Now I thought Brent Caldwell was the most gorgeous boy in the whole state, maybe in the world, but I answered, “Are you kidding me? I don’t know what she sees in him, and he’s such a jerk, too. One day I walked up to the two of them when he was talking to Mitzi, and he totally started flirting with me! Right in front of her! I couldn’t believe it!”
Sandra added her opinions; we said good bye, then went our separate ways without coming to a final decision about whether or not to invite Mitzi to Sandra’s party.
A few days later, Sandra and I were walking home together, and she asked if I could come to her house to plan the party. I was so excited because this event was going to be a Renae and Sandra production instead of a Mitzi and Sandra social.

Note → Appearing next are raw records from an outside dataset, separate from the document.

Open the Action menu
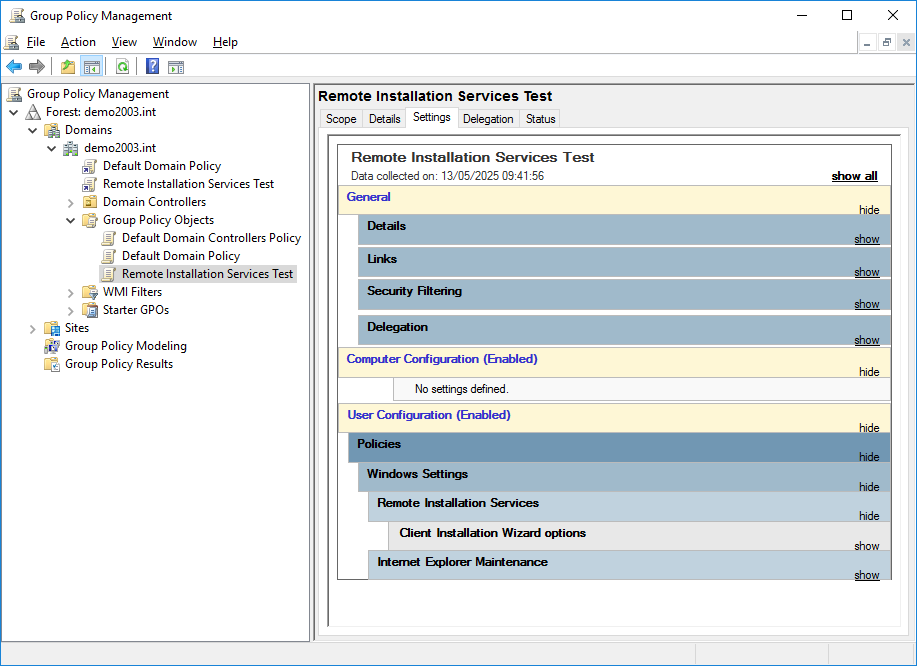 (x=78, y=42)
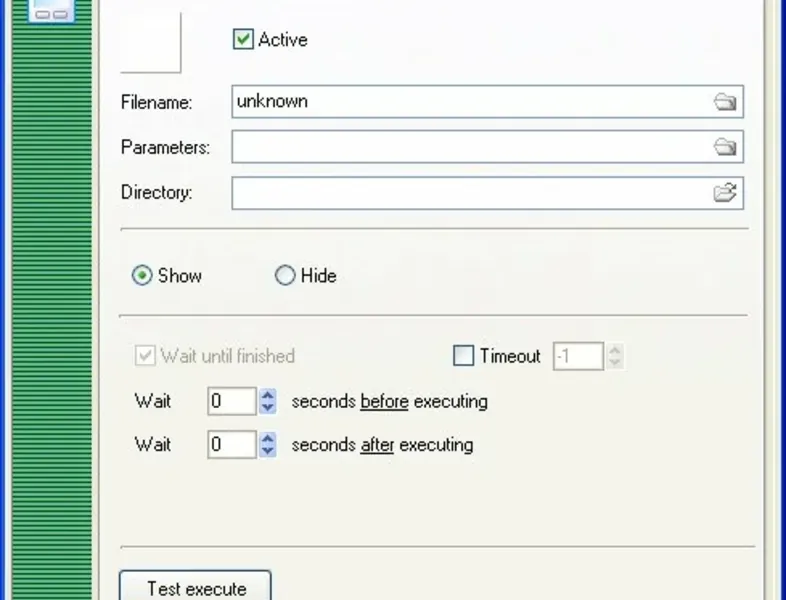Image resolution: width=786 pixels, height=600 pixels.
Task: Increase the seconds before executing with the up arrow
Action: click(267, 396)
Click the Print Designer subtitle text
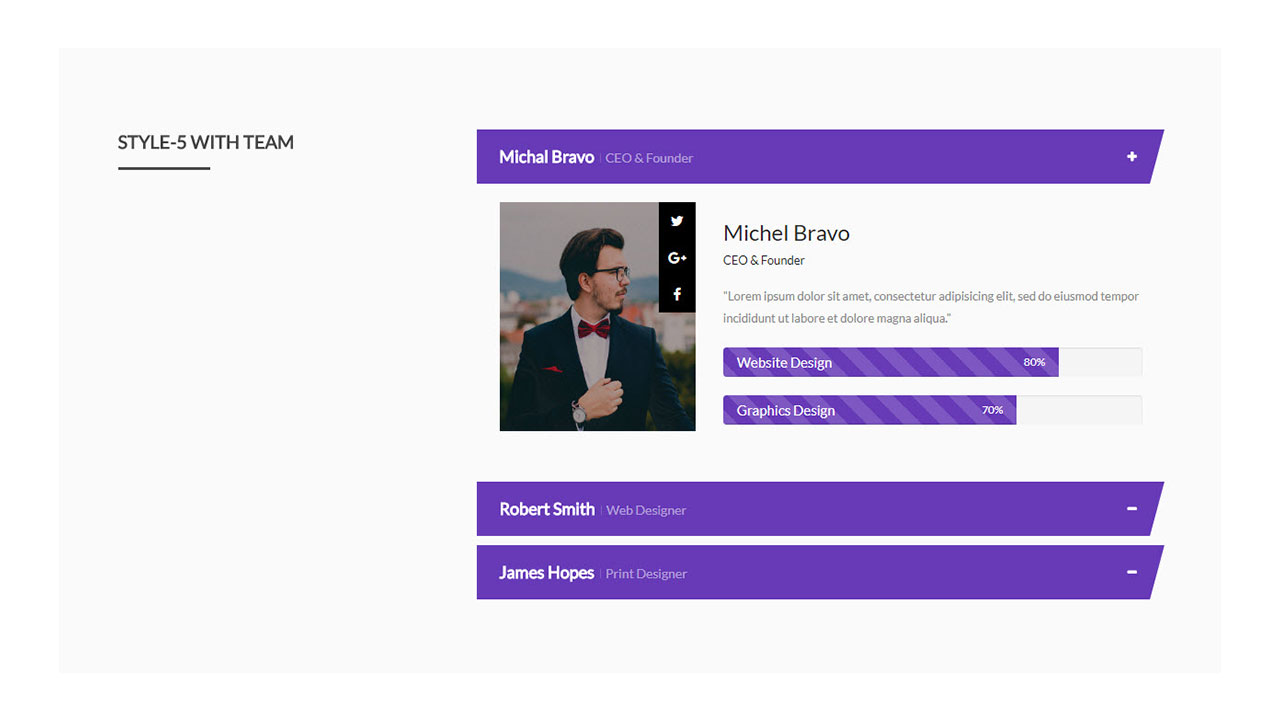The width and height of the screenshot is (1280, 720). pos(646,574)
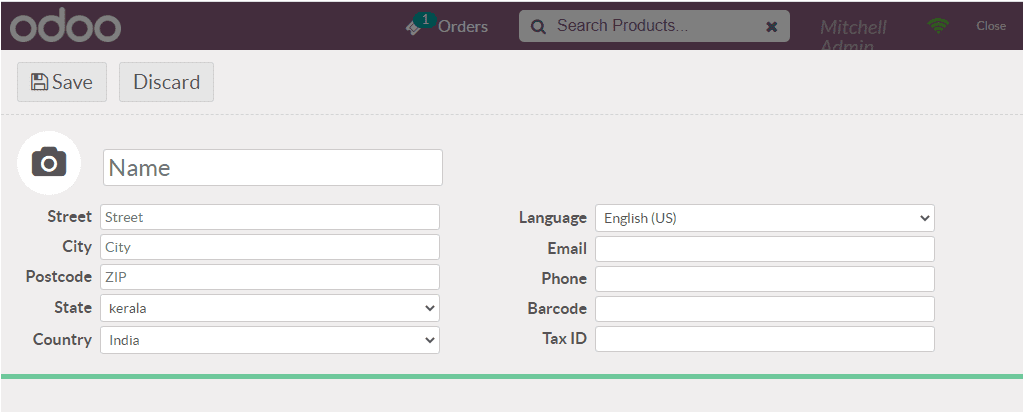Focus the Name input field

coord(273,168)
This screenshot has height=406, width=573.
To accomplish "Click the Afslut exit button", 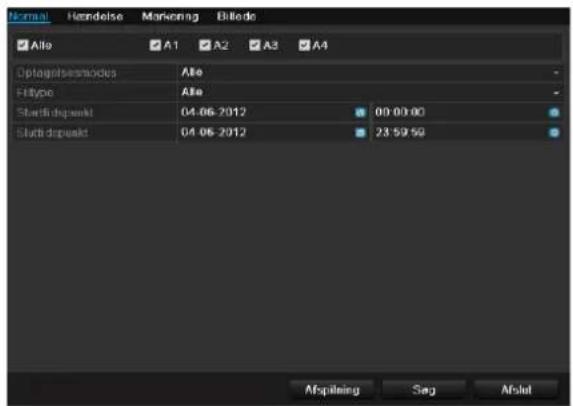I will point(516,390).
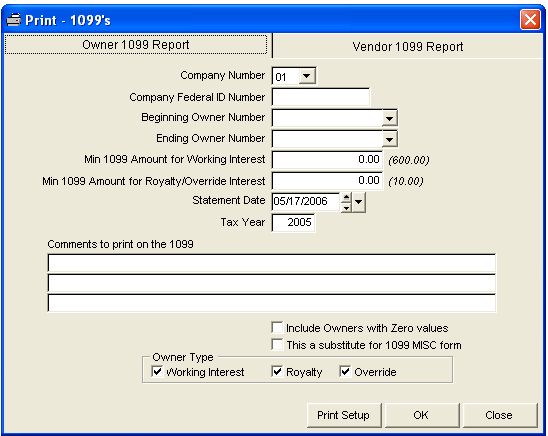Image resolution: width=548 pixels, height=436 pixels.
Task: Expand the Ending Owner Number dropdown
Action: (x=389, y=139)
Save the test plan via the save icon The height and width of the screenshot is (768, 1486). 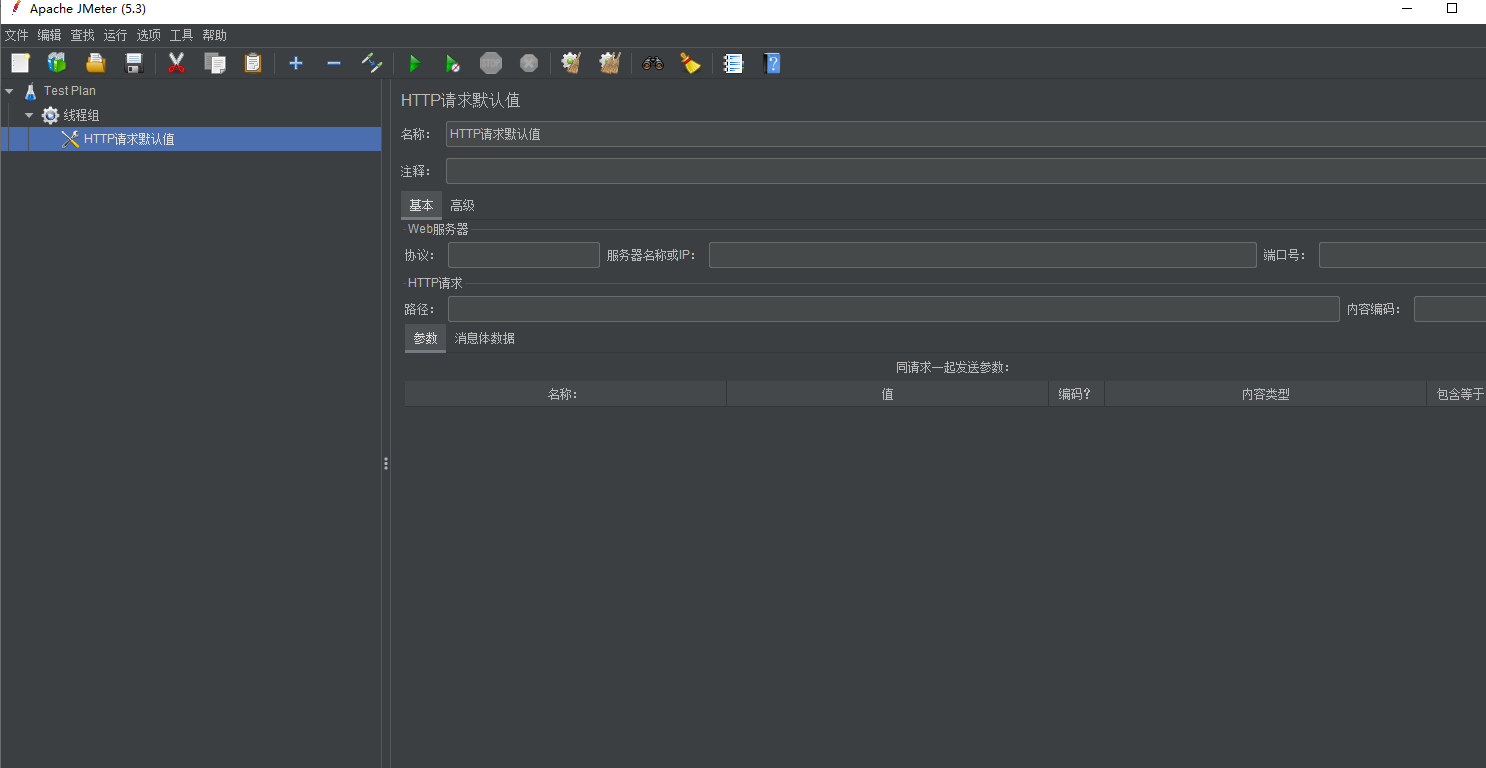click(x=133, y=63)
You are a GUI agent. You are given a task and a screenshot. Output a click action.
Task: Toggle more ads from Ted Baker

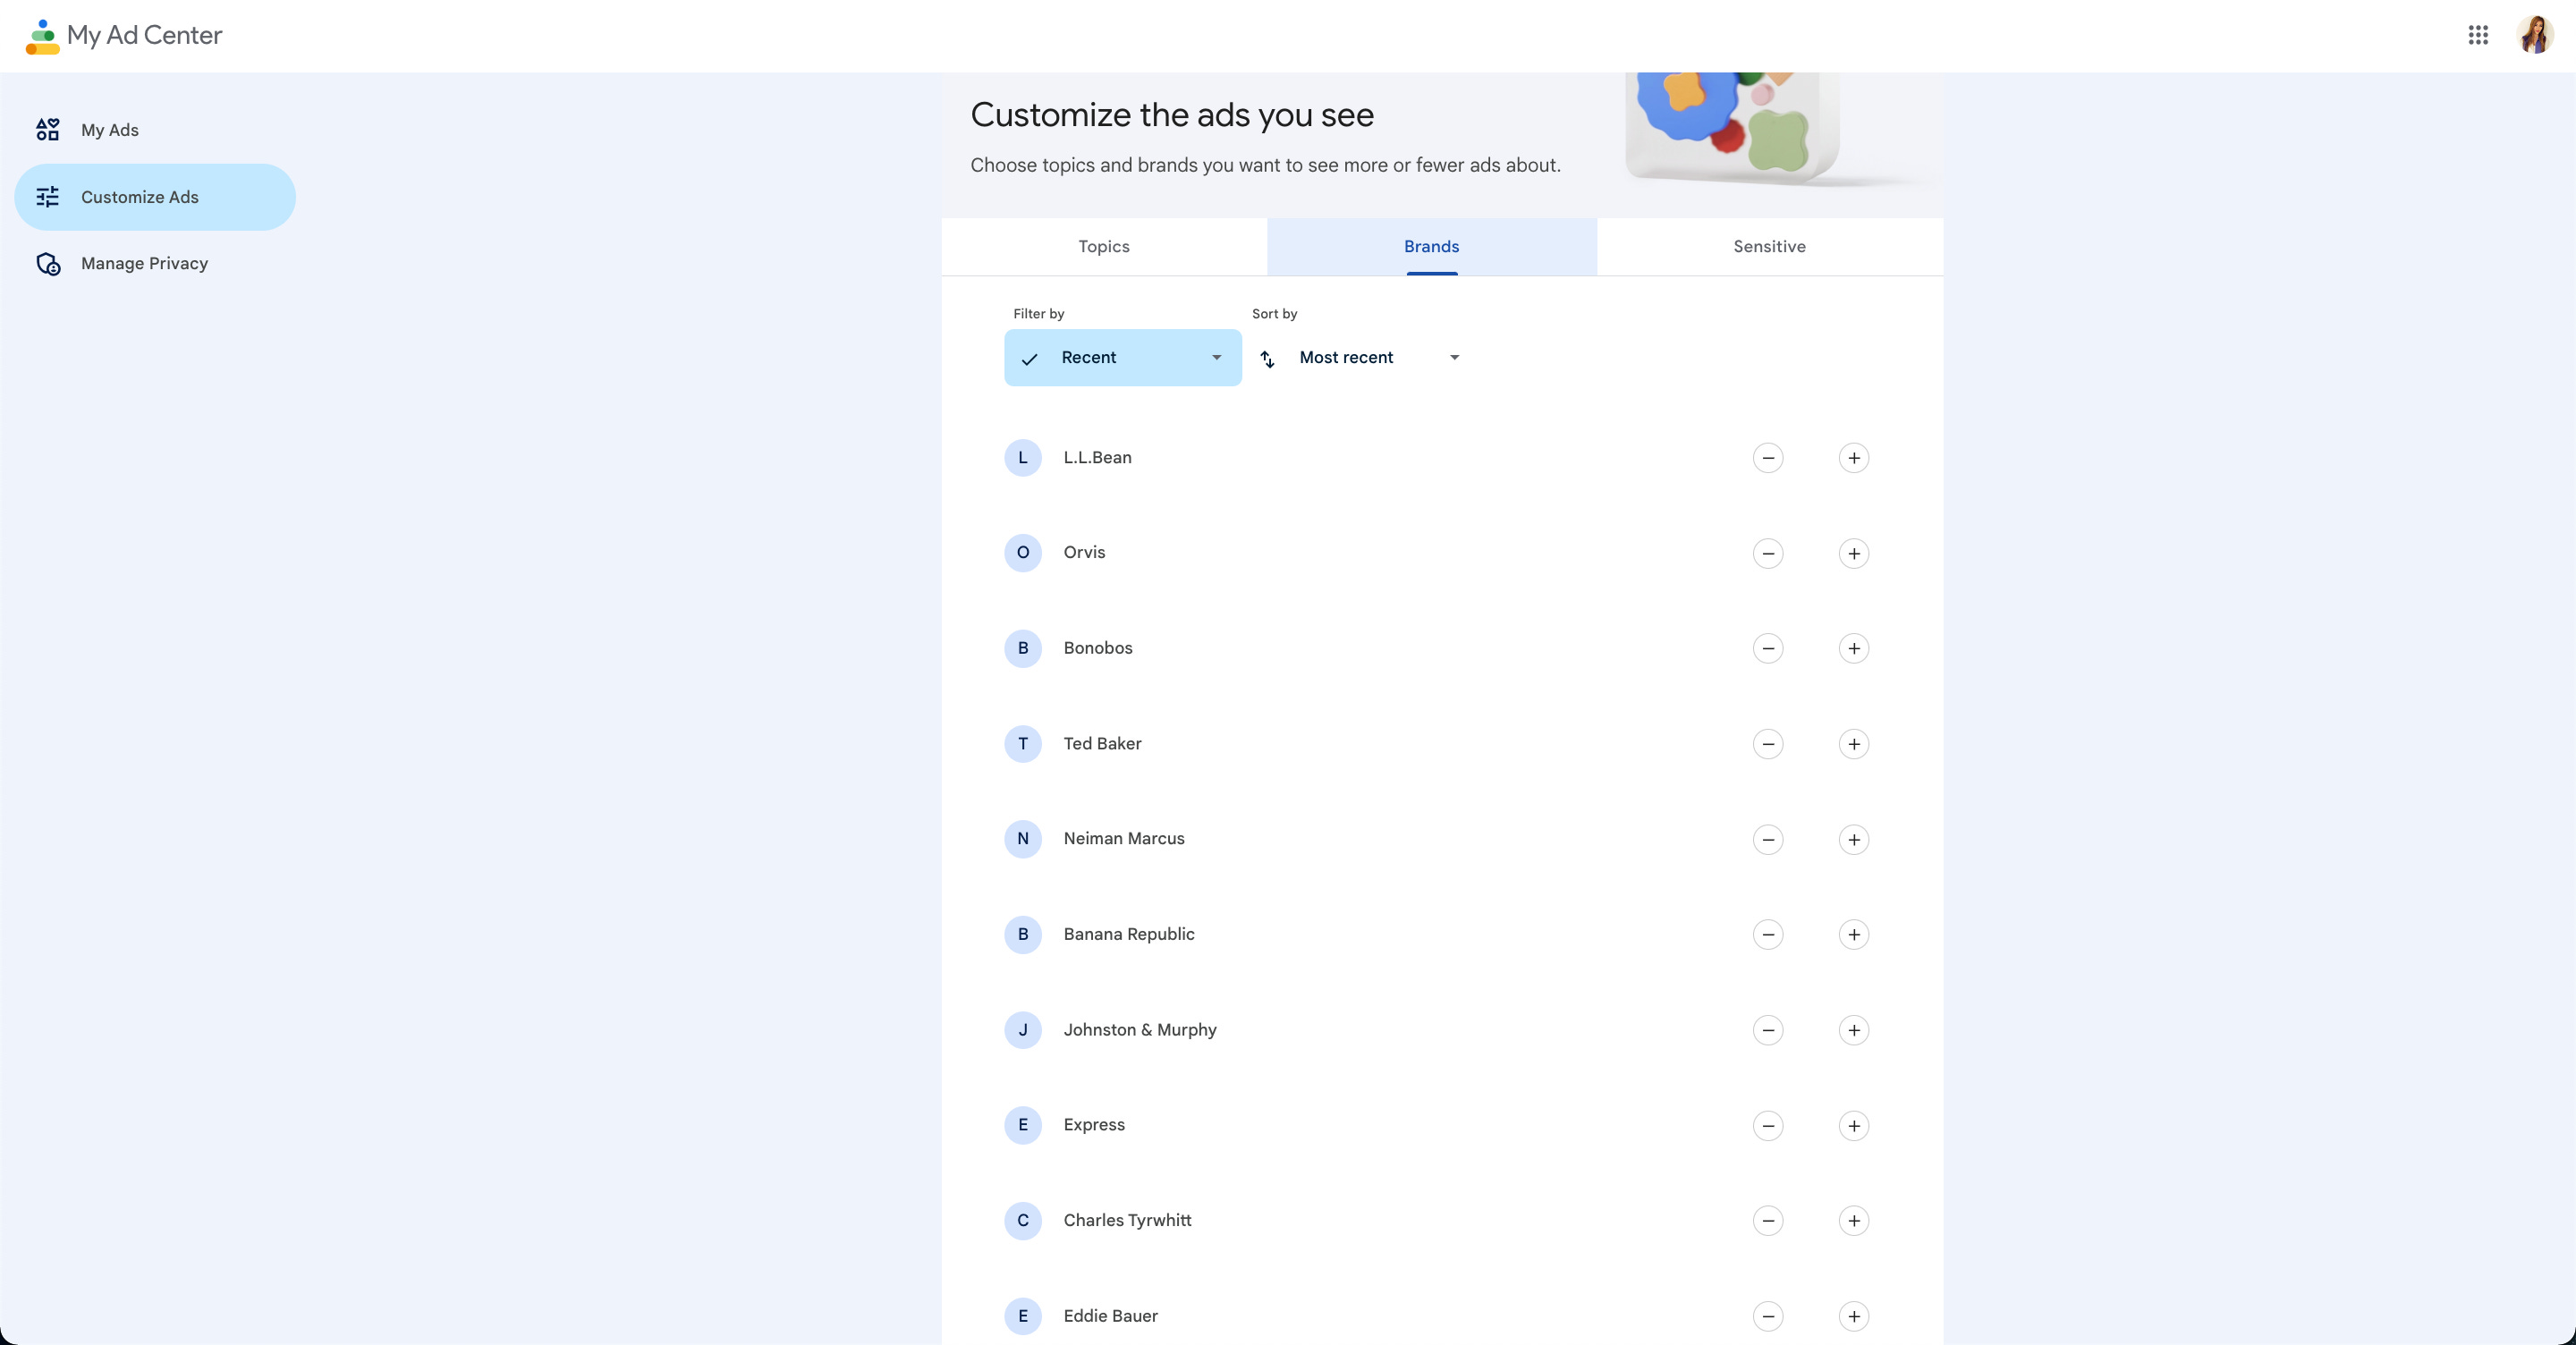pos(1854,744)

While talking about food, music, and decorations, Sandra interrupted the planning to ask what I was wondering, “Well, should we invite Mitzi or not?” I just shrugged my shoulders because I really didn’t want to make the decision. “It’s your party, Sandra. Do what you want,” I finally blurted out because she wouldn’t stop staring at me.
Finally, she suggested that we call Mitzi and see how she acted towards us. “I’ll get on one phone and you get on the extension, okay?” Sandra ordered. “But don’t tell her you are on the line, and I’ll just talk to her for awhile, and then you tell me what you think. Besides, I don’t want her to know that you and I are planning this party.”
Something told me this was not a good idea, but being the wimp I was, I nodded in agreement and headed to the basement to pick up the other phone.
After a few minutes of friendly chit-chat, Sandra paused in the conversation with Mitzi and then asked, “Hey, what do you think of Renae?”
I was stunned. Why would she ask a question like that? And then I thought maybe she wanted to see if Mitzi would say something rude about me and that would determine whether or not Sandra would invite her old friend to the party. Still, I did not want to hear Mitzi’s answer because I really did like her. I held my breath.
“Oh, my gosh,” she started. “I can’t stand her. She is so conceited, and I seriously don’t know why.”
My heart sunk, my stomach churned, and then I heard Sandra say, “I KNOW! She used to be so sweet, and now she is the most stuck-up person in our school.”
I couldn’t believe what I heard, and tears started welling up. Part of me wanted to scream into the phone that I was listening to every word they were saying, but somehow I realized they knew that. Mitzi spoke up, “Can you believe she’s even trying to take Brent away from me. Every time we’re all together, she totally plays up to him right in front of me! But he can’t stand her and she doesn’t even see that.”
Carefully, I placed the phone in its cradle, quietly climbed the stairs, and let myself out.